* Activity: Please return exactly the lines from the top of the data through the line that contains "[Facebook] (25, 2496)", and skip all pictures.

================================

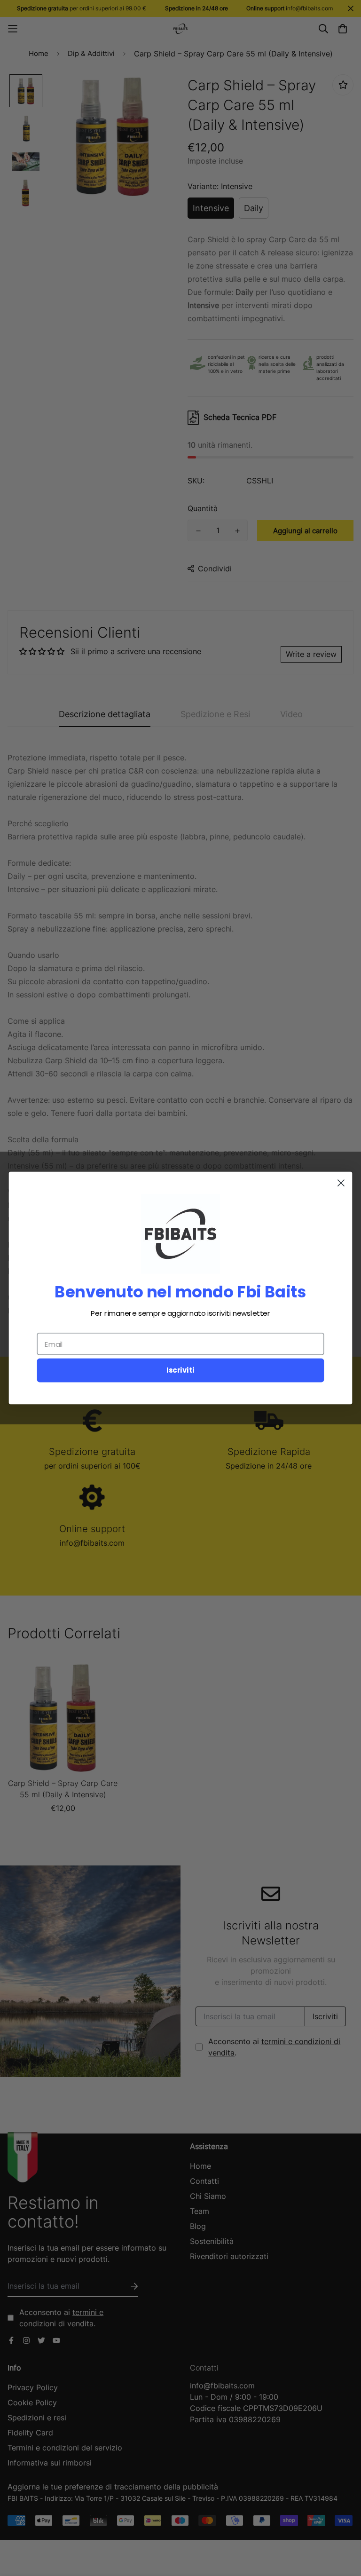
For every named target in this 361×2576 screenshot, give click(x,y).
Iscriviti (180, 1370)
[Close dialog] (341, 1183)
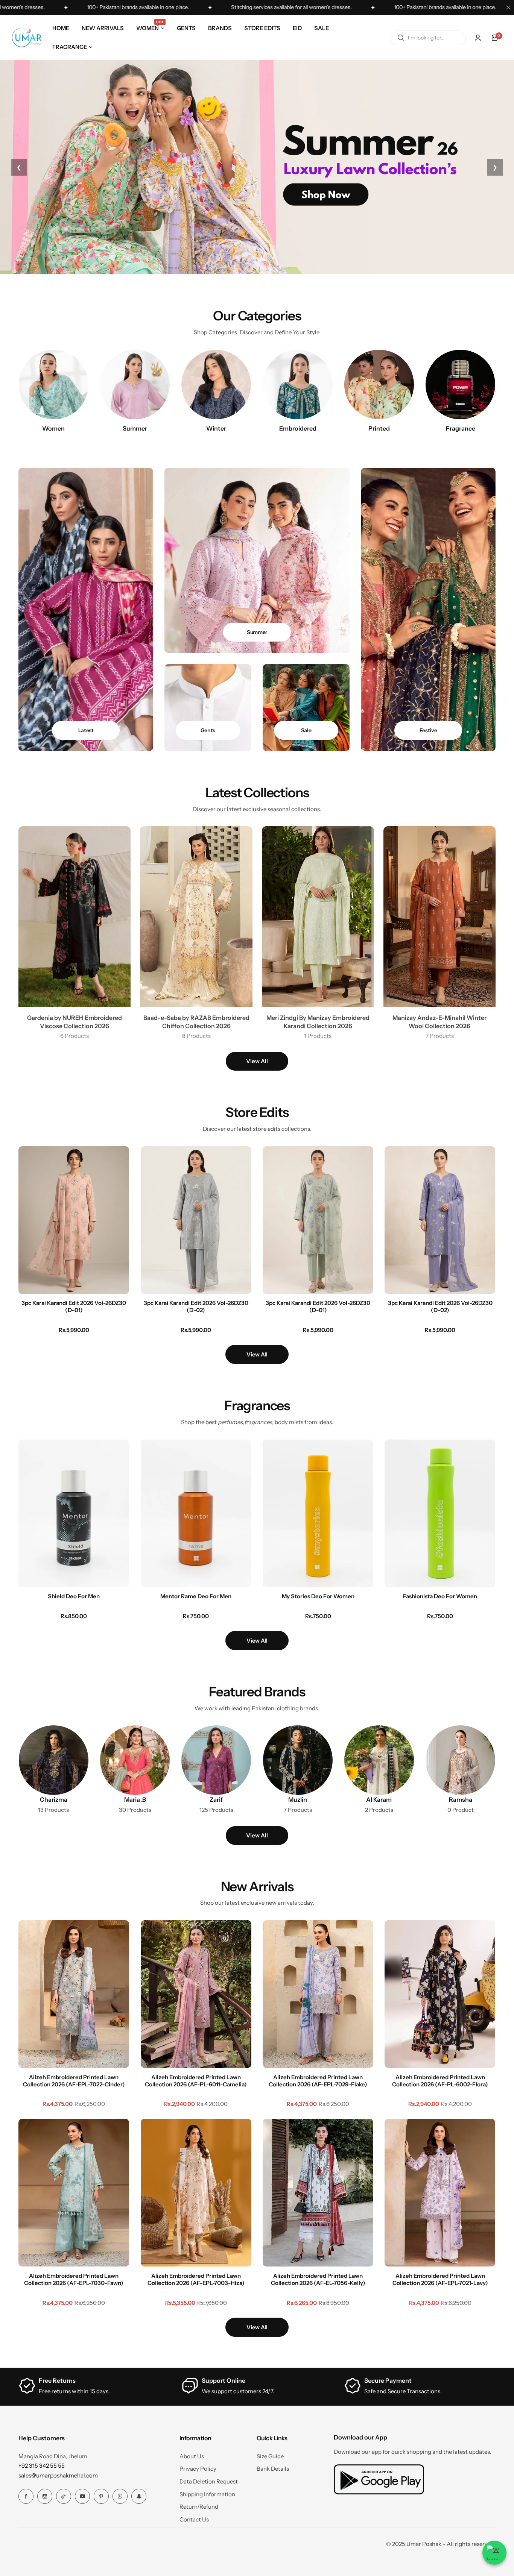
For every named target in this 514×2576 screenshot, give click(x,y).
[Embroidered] (298, 384)
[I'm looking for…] (400, 37)
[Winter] (216, 384)
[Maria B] (135, 1760)
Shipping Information (207, 2494)
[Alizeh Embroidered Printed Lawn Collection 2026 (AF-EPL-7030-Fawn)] (73, 2193)
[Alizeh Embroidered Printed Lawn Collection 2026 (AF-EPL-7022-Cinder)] (73, 1994)
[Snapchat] (138, 2496)
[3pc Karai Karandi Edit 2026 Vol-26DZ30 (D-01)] (73, 1220)
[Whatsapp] (120, 2496)
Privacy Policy (197, 2468)
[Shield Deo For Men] (73, 1513)
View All (257, 1061)
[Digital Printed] (379, 384)
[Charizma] (53, 1760)
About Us (191, 2456)
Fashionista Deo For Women (440, 1596)
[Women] (53, 384)
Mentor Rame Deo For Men (195, 1596)
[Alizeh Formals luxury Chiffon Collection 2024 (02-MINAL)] (22, 2540)
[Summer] (135, 384)
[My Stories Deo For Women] (318, 1513)
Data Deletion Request (208, 2481)
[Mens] (207, 707)
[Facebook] (25, 2496)
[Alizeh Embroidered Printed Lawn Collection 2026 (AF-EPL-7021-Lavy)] (440, 2193)
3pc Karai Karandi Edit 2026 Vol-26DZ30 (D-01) (73, 1306)
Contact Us (194, 2519)
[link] (460, 1760)
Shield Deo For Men (74, 1596)
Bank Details (273, 2468)
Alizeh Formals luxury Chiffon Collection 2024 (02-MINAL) (72, 2541)
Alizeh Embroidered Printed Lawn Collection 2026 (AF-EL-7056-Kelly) (318, 2279)
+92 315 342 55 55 (41, 2465)
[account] (478, 37)
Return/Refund (198, 2506)
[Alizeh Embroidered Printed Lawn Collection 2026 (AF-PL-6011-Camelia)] (196, 1994)
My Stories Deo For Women (318, 1596)
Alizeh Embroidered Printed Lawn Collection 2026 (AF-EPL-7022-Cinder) (74, 2080)
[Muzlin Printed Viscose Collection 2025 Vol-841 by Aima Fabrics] (298, 1760)
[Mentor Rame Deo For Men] (196, 1513)
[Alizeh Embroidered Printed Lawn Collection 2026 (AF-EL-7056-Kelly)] (318, 2193)
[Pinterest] (101, 2496)
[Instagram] (44, 2496)
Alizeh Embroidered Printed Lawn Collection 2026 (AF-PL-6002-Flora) (440, 2080)
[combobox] (428, 37)
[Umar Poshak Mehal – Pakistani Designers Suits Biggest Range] (26, 37)
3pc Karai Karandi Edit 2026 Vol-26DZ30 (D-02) (196, 1306)
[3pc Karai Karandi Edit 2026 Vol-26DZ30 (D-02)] (196, 1220)
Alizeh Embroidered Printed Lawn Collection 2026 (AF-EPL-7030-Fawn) (73, 2279)
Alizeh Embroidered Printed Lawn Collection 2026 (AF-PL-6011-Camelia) (196, 2080)
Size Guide (270, 2456)
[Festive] (428, 609)
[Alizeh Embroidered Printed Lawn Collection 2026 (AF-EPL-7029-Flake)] (318, 1994)
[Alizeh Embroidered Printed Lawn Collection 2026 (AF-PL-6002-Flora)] (440, 1994)
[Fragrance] (460, 384)
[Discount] (306, 707)
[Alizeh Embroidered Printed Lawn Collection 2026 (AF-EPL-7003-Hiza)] (196, 2193)
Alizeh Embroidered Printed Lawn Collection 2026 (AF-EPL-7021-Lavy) (440, 2279)
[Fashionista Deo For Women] (440, 1513)
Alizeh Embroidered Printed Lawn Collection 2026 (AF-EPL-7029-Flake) (318, 2080)
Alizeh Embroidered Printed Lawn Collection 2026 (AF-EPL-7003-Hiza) (196, 2279)
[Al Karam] (379, 1760)
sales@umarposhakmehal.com (58, 2475)
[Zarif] (216, 1760)
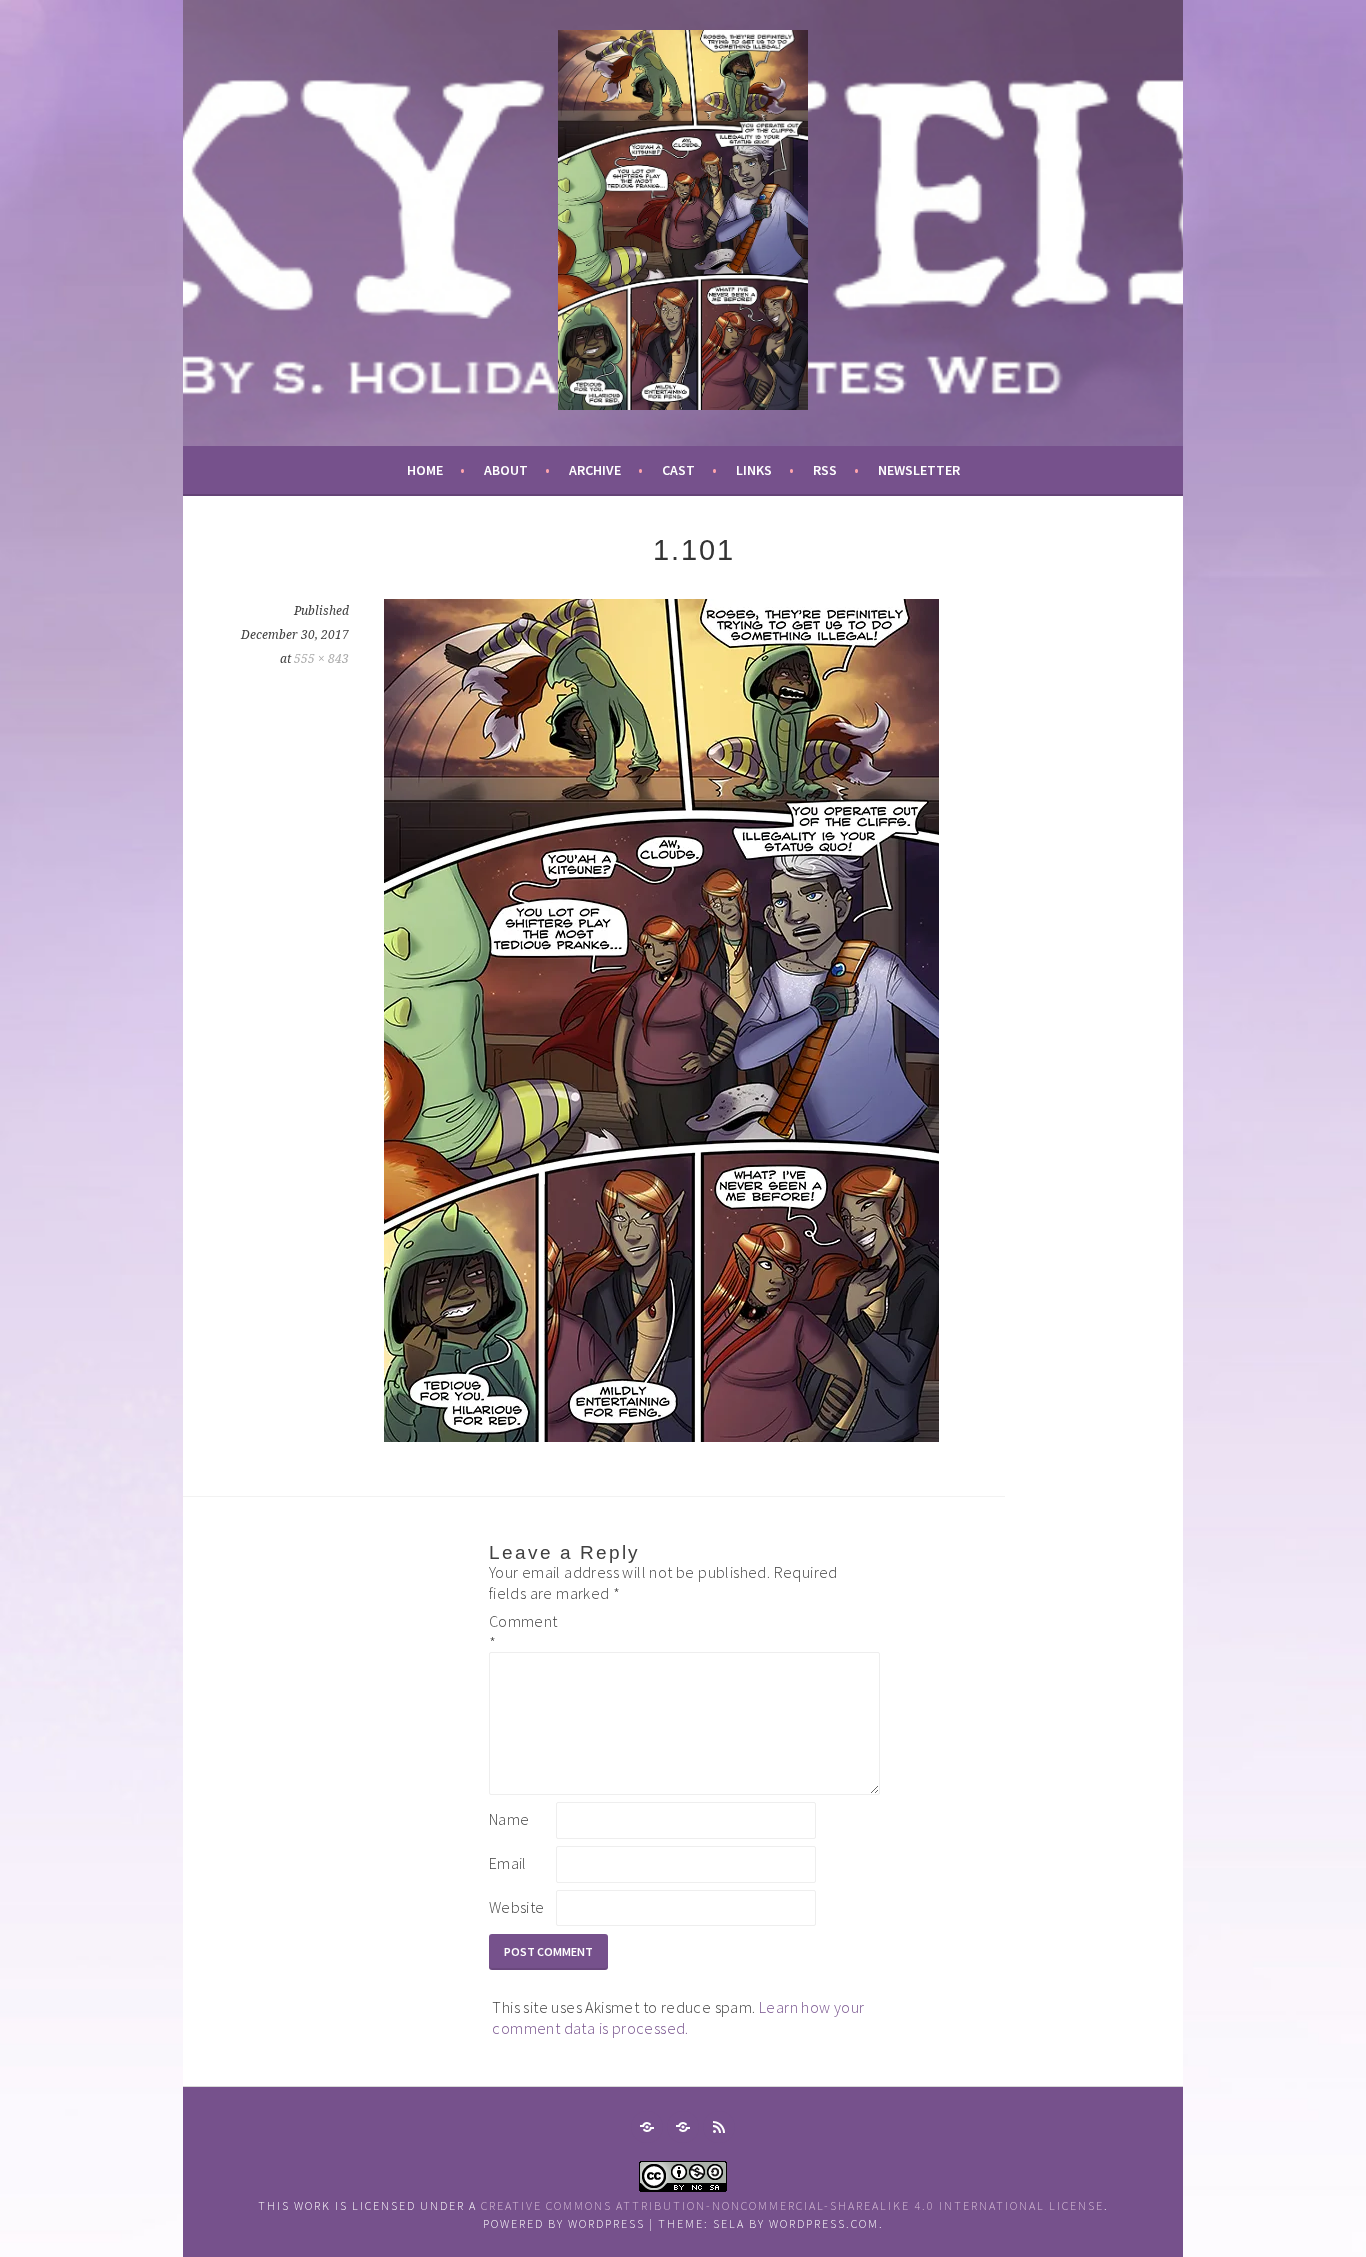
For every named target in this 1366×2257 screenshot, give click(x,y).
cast (678, 470)
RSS (825, 470)
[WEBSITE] (647, 2127)
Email (508, 1863)
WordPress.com (824, 2223)
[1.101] (661, 1436)
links (754, 470)
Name (509, 1819)
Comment (521, 1631)
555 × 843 (321, 659)
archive (595, 470)
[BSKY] (683, 2127)
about (506, 470)
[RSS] (719, 2127)
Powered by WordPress (564, 2223)
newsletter (919, 470)
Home (425, 470)
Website (517, 1907)
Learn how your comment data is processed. (678, 2017)
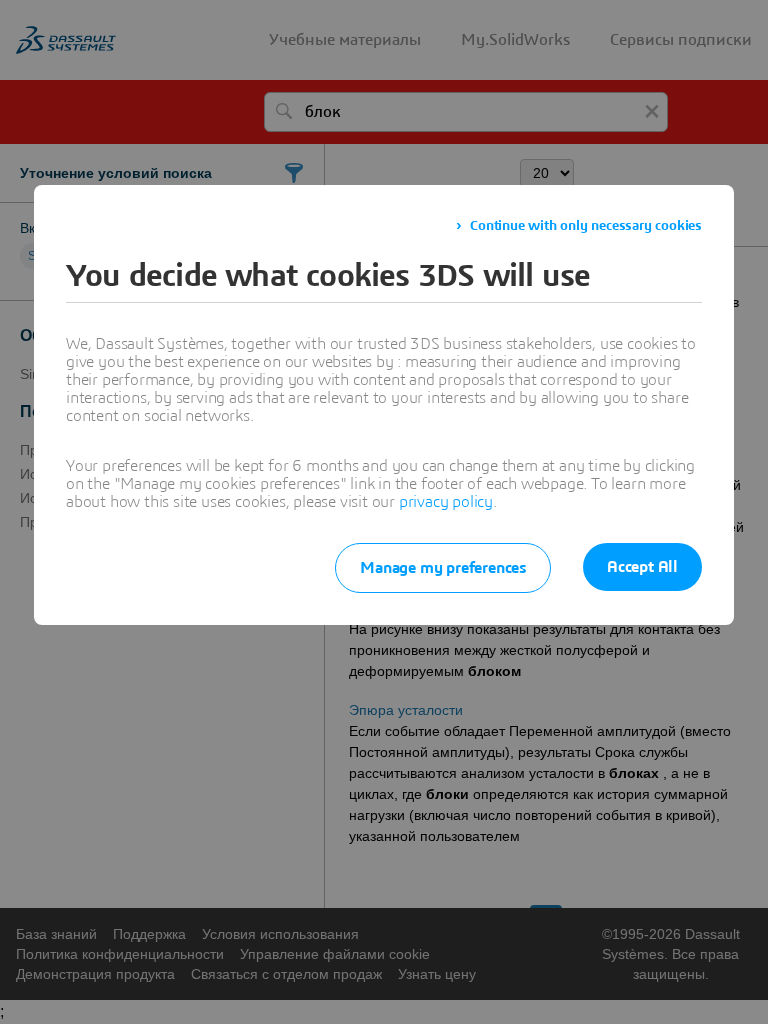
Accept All (642, 567)
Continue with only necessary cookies (586, 226)
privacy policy (446, 502)
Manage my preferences (443, 568)
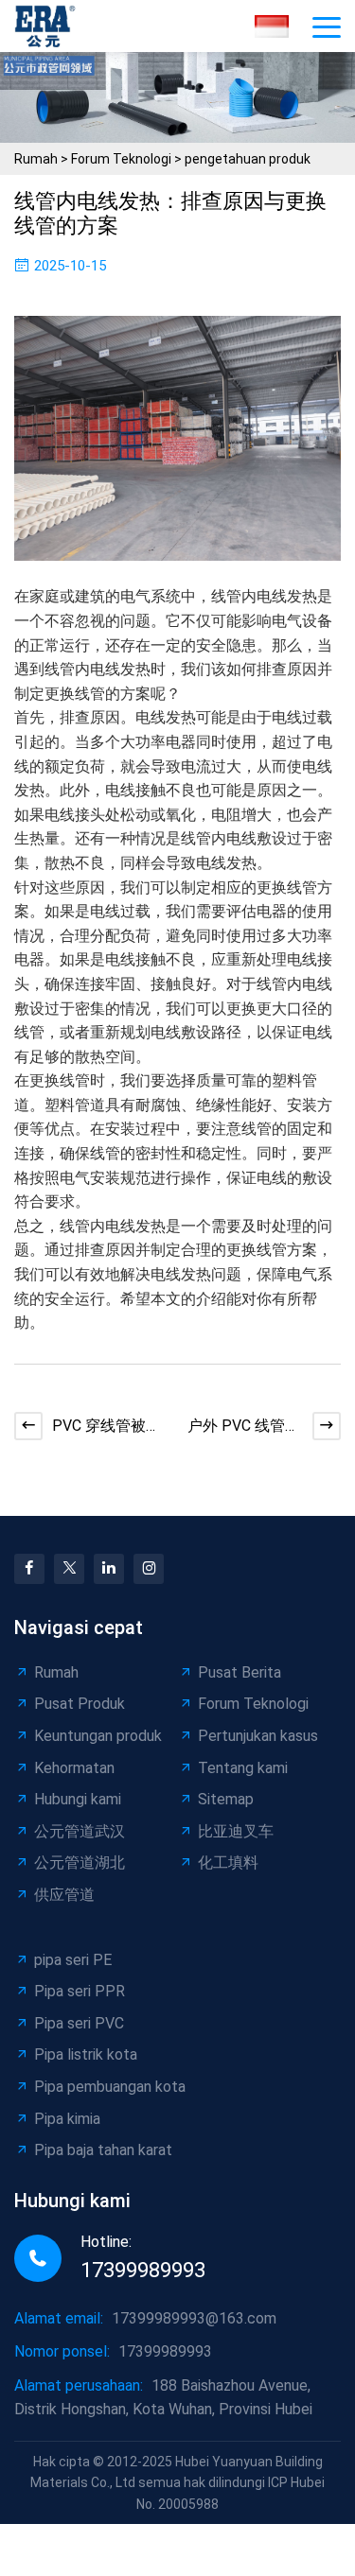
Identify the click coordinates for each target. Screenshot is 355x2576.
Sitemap (226, 1799)
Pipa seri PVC (79, 2023)
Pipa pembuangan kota (110, 2087)
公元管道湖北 (79, 1862)
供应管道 (64, 1895)
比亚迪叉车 (236, 1831)
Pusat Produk (79, 1704)
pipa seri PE (73, 1960)
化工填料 (228, 1862)
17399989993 (142, 2270)
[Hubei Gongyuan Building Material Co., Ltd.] (50, 26)
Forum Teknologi (121, 158)
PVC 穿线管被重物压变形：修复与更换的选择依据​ (106, 1427)
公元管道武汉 (79, 1831)
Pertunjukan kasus (258, 1736)
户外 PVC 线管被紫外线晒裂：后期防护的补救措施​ (243, 1427)
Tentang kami (243, 1768)
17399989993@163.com (194, 2318)
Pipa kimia (67, 2119)
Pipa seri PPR (79, 1991)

================================

* Answer:
For every named target in this 361×2576 screenshot, give click(x,y).
Iscriviti (180, 1370)
[Close dialog] (341, 1183)
For every named target in this 514×2576 screenshot, give click(x,y).
[Embroidered] (298, 384)
[I'm looking for…] (400, 37)
[Winter] (216, 384)
[Maria B] (135, 1760)
Shipping Information (207, 2494)
[Alizeh Embroidered Printed Lawn Collection 2026 (AF-EPL-7030-Fawn)] (73, 2193)
[Alizeh Embroidered Printed Lawn Collection 2026 (AF-EPL-7022-Cinder)] (73, 1994)
[Snapchat] (138, 2496)
[3pc Karai Karandi Edit 2026 Vol-26DZ30 (D-01)] (73, 1220)
[Whatsapp] (120, 2496)
Privacy Policy (197, 2468)
[Shield Deo For Men] (73, 1513)
View All (257, 1061)
[Digital Printed] (379, 384)
[Charizma] (53, 1760)
About Us (191, 2456)
Fashionista Deo For Women (440, 1596)
[Women] (53, 384)
Mentor Rame Deo For Men (195, 1596)
[Alizeh Formals luxury Chiffon Collection 2024 (02-MINAL)] (22, 2540)
[Summer] (135, 384)
[My Stories Deo For Women] (318, 1513)
Data Deletion Request (208, 2481)
[Mens] (207, 707)
[Facebook] (25, 2496)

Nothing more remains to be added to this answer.